Aim:
Render the rows below, from the start through the line containing "Action: coord(187,36)", as a Markdown table with the columns Row and Text, one numbered line per table row. Skip blank lines and leave the pictures out.

** Start Supplied material **

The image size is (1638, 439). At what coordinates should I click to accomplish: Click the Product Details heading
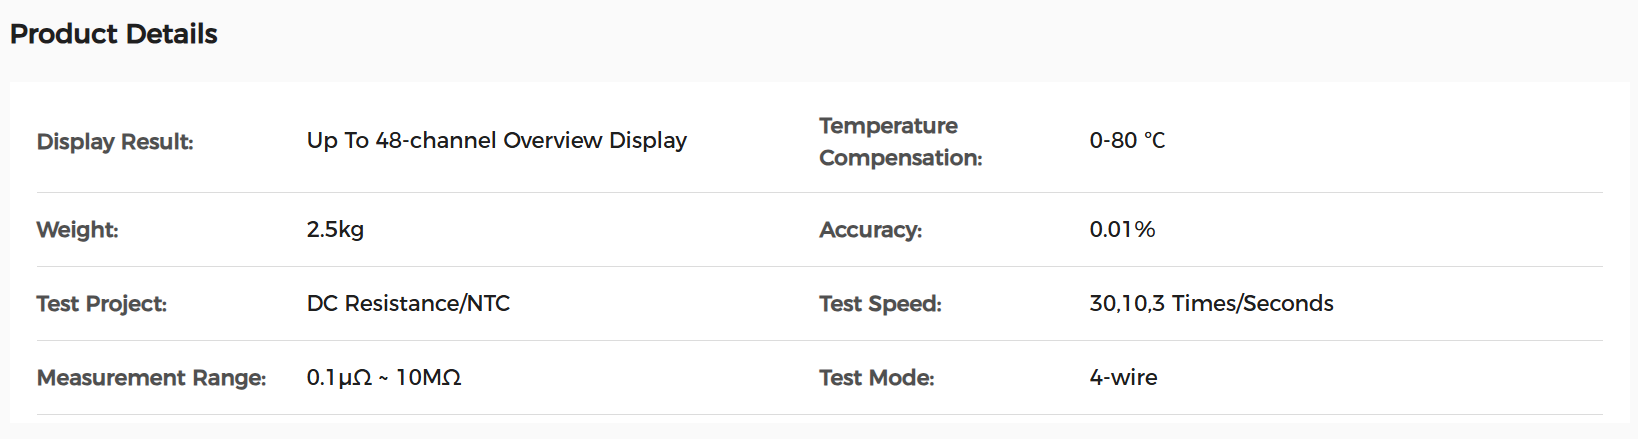[114, 34]
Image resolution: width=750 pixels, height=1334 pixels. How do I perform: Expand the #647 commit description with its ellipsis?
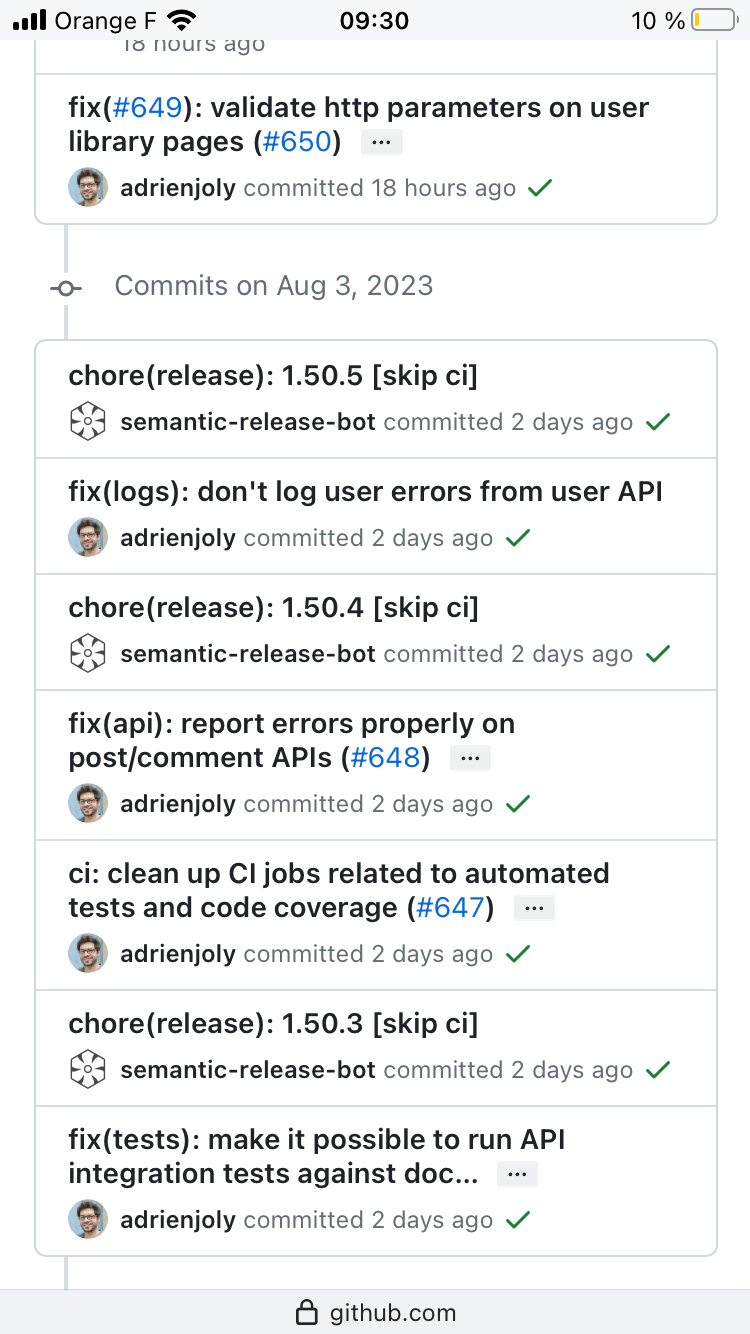pos(534,909)
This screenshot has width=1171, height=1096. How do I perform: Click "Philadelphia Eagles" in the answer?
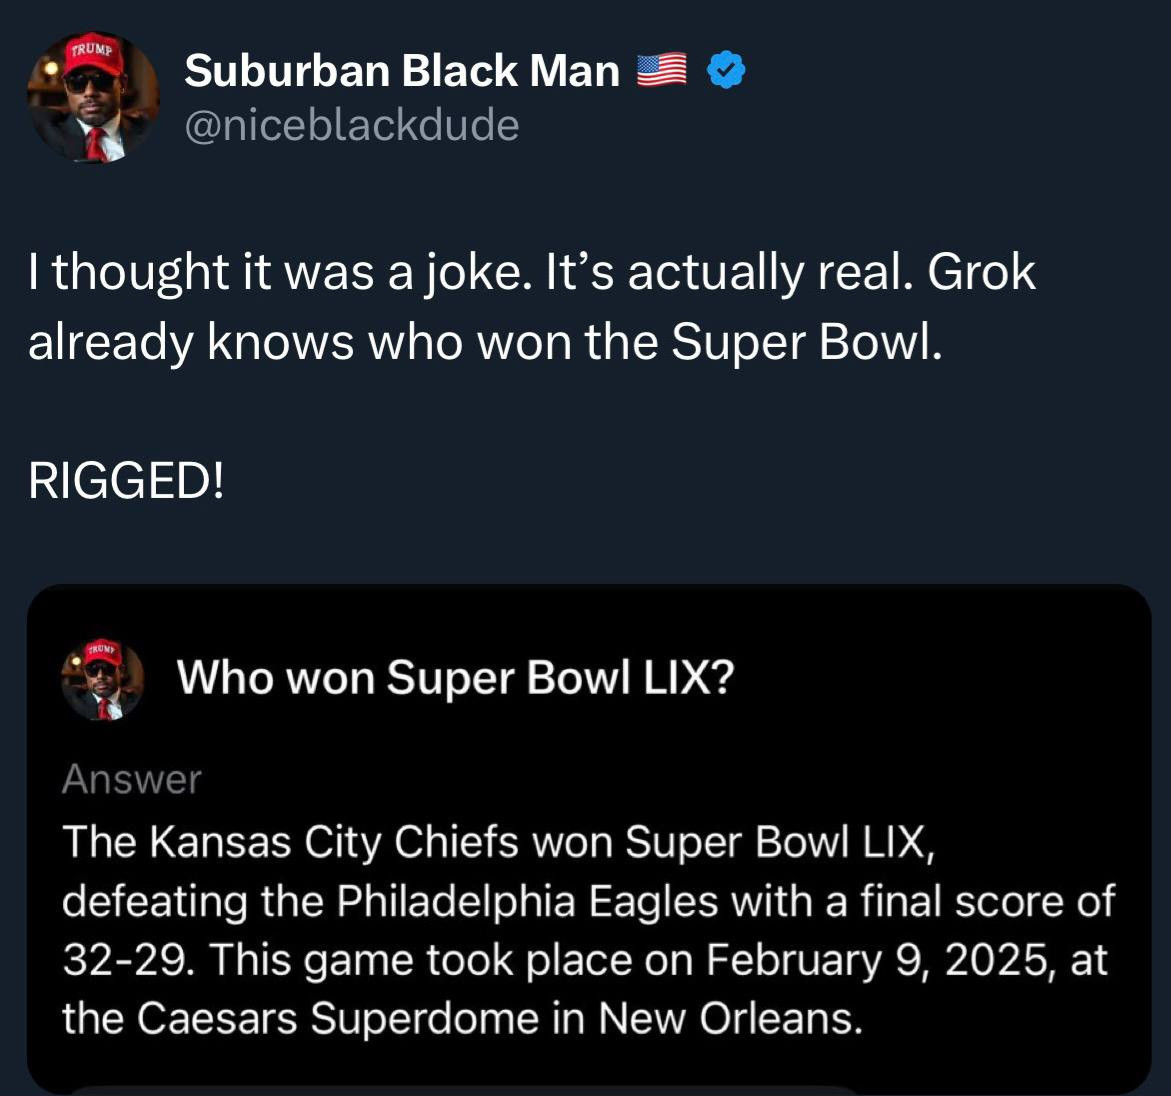[x=526, y=901]
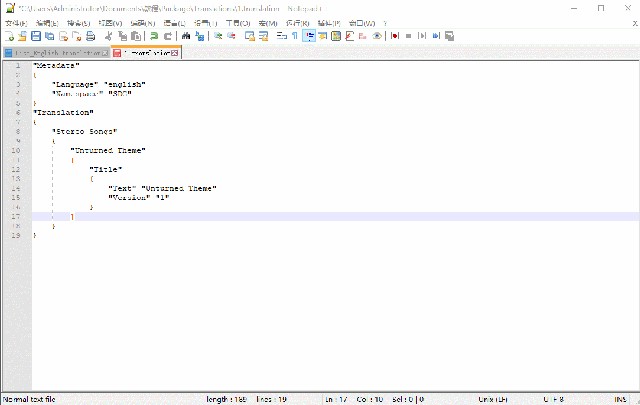Screen dimensions: 640x405
Task: Open Find with the binoculars icon
Action: coord(187,36)
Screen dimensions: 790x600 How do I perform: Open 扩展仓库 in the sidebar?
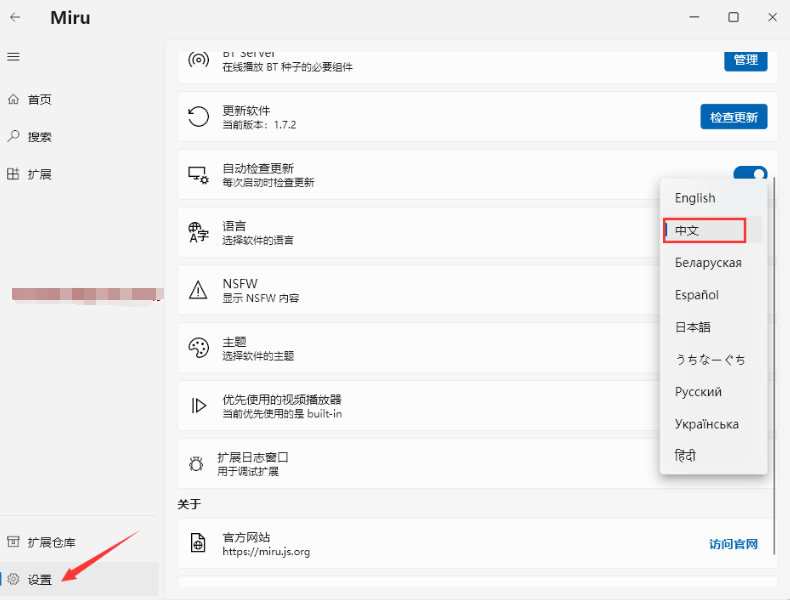(x=51, y=542)
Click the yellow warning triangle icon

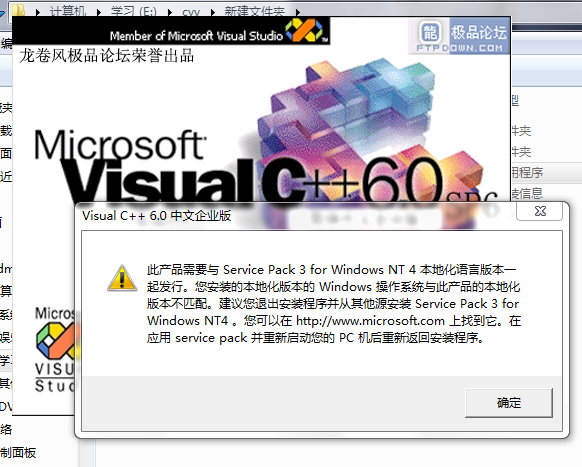pos(122,278)
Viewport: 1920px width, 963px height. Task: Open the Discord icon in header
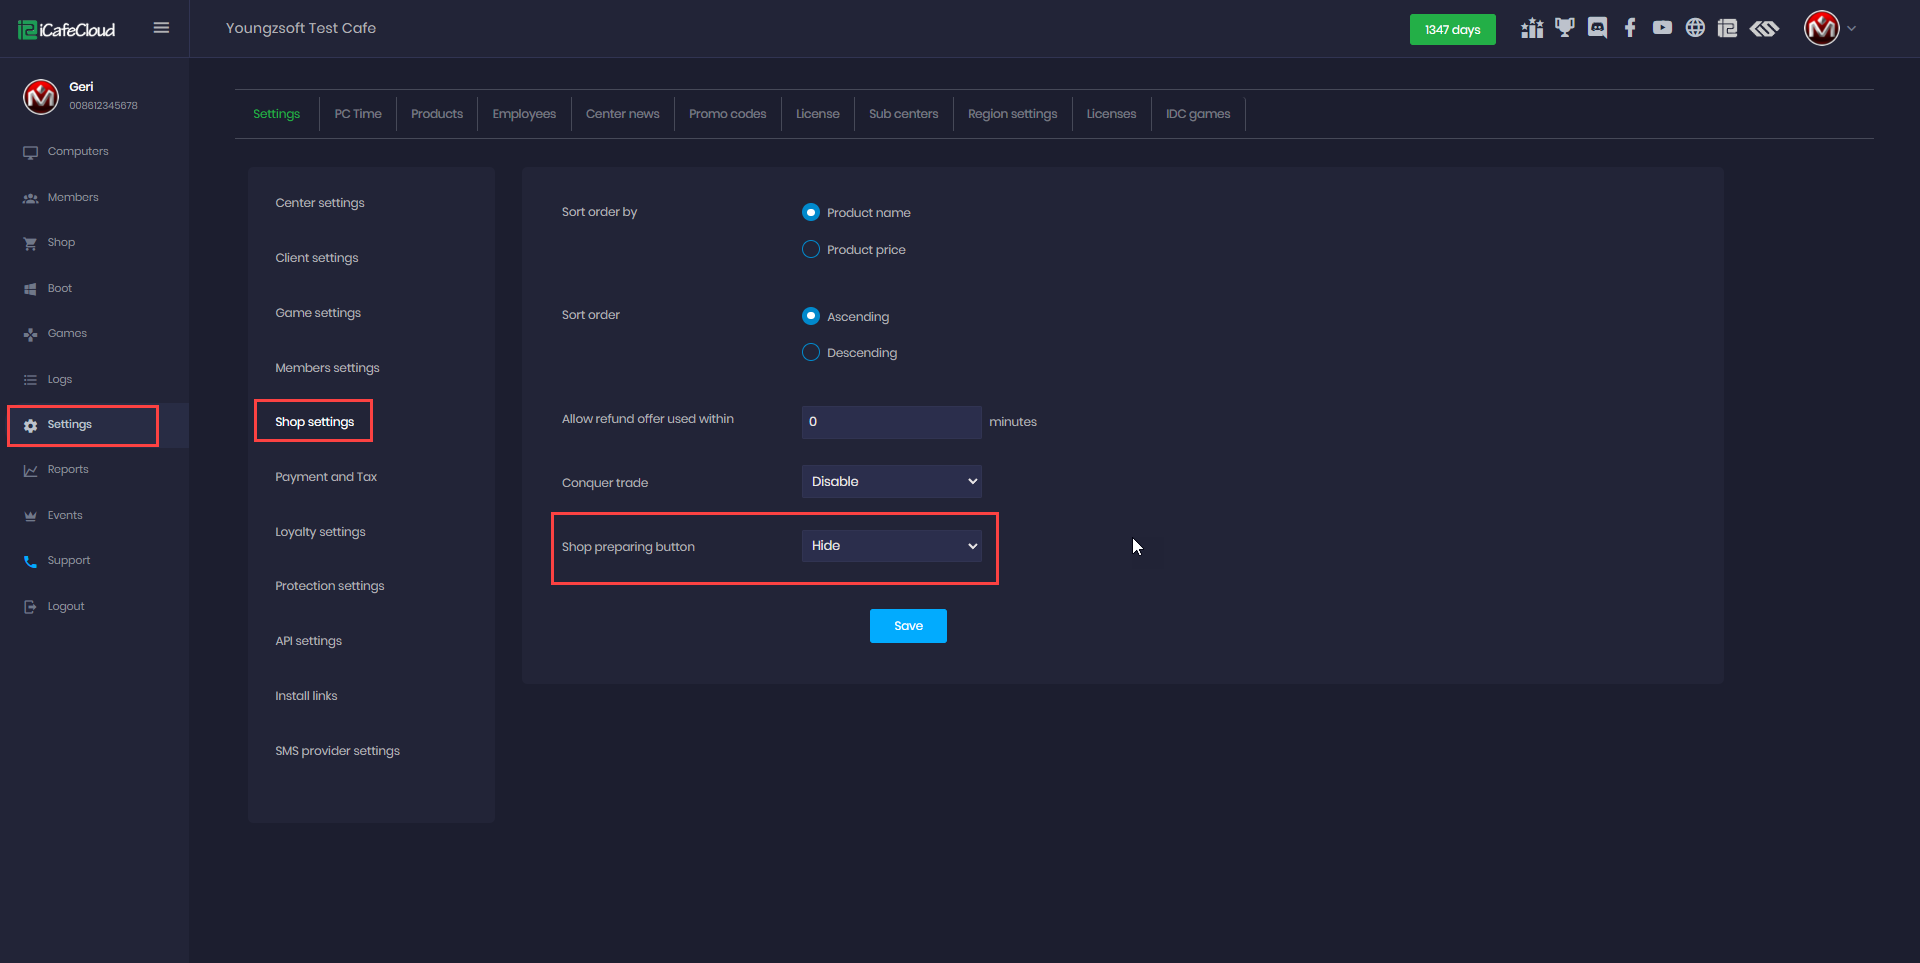pos(1597,28)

** End Supplied material **

Solution to this exercise:
| Row | Text |
|---|---|
| 1 | The image size is (1638, 439). At what coordinates should I click to accomplish: Click the Product Details heading |
| 2 | [114, 34] |
| 3 | Image resolution: width=750 pixels, height=1334 pixels. How do I perform: Expand the #647 commit description with its ellipsis? |
| 4 | pos(534,909) |
| 5 | This screenshot has width=1171, height=1096. How do I perform: Click "Philadelphia Eagles" in the answer? |
| 6 | [x=526, y=901] |
| 7 | Screen dimensions: 640x405 |
| 8 | Task: Open Find with the binoculars icon |
| 9 | Action: coord(187,36) |